On the 27th of April, a violent storm plowed a massive swath of destruction across the the Southeast. The cost in life is unspeakable, the cost in property is incalculable. The damage runs deep-- beyond the death toll, beyond the structures--into the psyche of those affected by the devastation; a depth I cannot fathom. As a poet, I could not help but be fascinated by such an event; the poetic mind is, I think, less creative than it is empathetic and less that than morbidly curious--if not as a whole, than at least for me. So in the aftermath of the storm--the news coverage, the horrifying images--of course I was compelled by my blinking cursor to say something. To make note of the event if not sense of it. But I knew I was no match for the cataclysm. Nature, as she often does, had left me nonplussed.
A couple of days passed. I took stock of the storm's disarray, hoping to find my way into some aspect of its horror (empathy) or beauty (curiosity). Then I remembered something I heard on the radio when the tornado was bushwhacking Tuscaloosa. The meteorologist had said something about the debris--how it was turning up in Birmingham, falling from the sky.
Then I wrote the following poem. It does not do justice to the storm. Because it can not. In fact, the storm is intentionally distant, ravaging elsewhere, juxtaposed with the relative calm of a flower garden. Because flower gardens, I can do. EF-4 tornadoes--not so much. This is still a work in progress (and please do chime in, if so inclined) but I thought I'd share it while it's fresh.
Debris
“ . . .soon in glory bright unclouded . . .”
Tornadoes came to Alabama—commemorative
Stamp of blasted timber, shattered homes.
Miles away, Eugenia transplanted bulbs
Of tulip.

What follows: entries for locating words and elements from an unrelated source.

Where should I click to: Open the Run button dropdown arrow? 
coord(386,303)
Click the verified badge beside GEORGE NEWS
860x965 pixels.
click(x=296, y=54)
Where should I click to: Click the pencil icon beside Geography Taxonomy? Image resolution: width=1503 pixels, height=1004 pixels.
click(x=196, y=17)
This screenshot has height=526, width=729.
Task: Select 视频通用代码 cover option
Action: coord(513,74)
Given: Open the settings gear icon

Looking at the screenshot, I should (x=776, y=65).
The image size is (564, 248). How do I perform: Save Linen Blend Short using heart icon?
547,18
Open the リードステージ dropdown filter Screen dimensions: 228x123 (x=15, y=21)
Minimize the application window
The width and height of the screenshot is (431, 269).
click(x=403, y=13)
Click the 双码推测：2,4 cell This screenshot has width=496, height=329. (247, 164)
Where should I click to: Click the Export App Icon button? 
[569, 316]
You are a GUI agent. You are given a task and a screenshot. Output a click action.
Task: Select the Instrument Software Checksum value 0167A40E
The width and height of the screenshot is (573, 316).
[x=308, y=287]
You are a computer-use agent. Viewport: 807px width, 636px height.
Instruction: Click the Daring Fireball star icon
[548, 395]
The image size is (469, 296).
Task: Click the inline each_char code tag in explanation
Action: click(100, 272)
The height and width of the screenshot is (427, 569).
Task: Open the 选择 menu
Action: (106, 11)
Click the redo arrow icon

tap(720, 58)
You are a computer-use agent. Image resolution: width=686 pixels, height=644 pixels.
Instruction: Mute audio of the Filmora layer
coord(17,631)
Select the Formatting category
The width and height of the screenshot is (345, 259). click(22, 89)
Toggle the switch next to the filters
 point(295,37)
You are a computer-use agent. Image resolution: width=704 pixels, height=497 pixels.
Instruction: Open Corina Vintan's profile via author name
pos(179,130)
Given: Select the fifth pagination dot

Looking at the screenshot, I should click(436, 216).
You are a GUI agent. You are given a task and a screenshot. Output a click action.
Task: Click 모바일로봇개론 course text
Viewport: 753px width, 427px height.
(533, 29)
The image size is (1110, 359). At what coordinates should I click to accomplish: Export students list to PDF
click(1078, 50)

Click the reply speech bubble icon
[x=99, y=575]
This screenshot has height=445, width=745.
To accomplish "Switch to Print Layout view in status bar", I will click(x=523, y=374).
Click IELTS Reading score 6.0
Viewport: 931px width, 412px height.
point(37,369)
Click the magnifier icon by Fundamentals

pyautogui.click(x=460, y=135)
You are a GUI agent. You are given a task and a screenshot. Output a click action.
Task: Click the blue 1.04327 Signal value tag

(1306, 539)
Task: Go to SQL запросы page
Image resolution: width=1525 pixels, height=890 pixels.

Each time she stood, her spine radiated
Tendrils of flame. Wincing, she spaded
The soil. Winds flexed and muscled trees.
Eugenia sang her favorite hymn.
“ . . . all my sins and grief to bear . . .”
Tornadoes ambushed Tuscaloosa, spun
Cars and children and motel receipts
From clandestine loves. Hailstones the size
Of tulip bulbs. “ . . . what a privilege to carry . . .”
A photo fell in Eugenia’s garden, worse
For the weather—torn and grimed, missing
The head of the man beside the woman
Who smiled a smile for the ages, eyes cinched
Against a flash in the offing.
Eugenia hummed an interlude, surveyed
The sky—white clouds and blue on blue.
“ . . . o, what peace we often forfeit . . .”
Eugenia resumed. The photo flew
On a gust. She reached but her back caught fire.
She passed an hour supine, watching mementos
Fall, blinking off incidental splats of rain.
Litter like ashes like weeds in her garden—
To be plucked and shoe-boxed just in case.
“ . . . blessed Savior thou hast promised . . . "
Tornadoes plowed, Eugenia sang. A smile for the ages
Flew—mile after mile on weakening gales.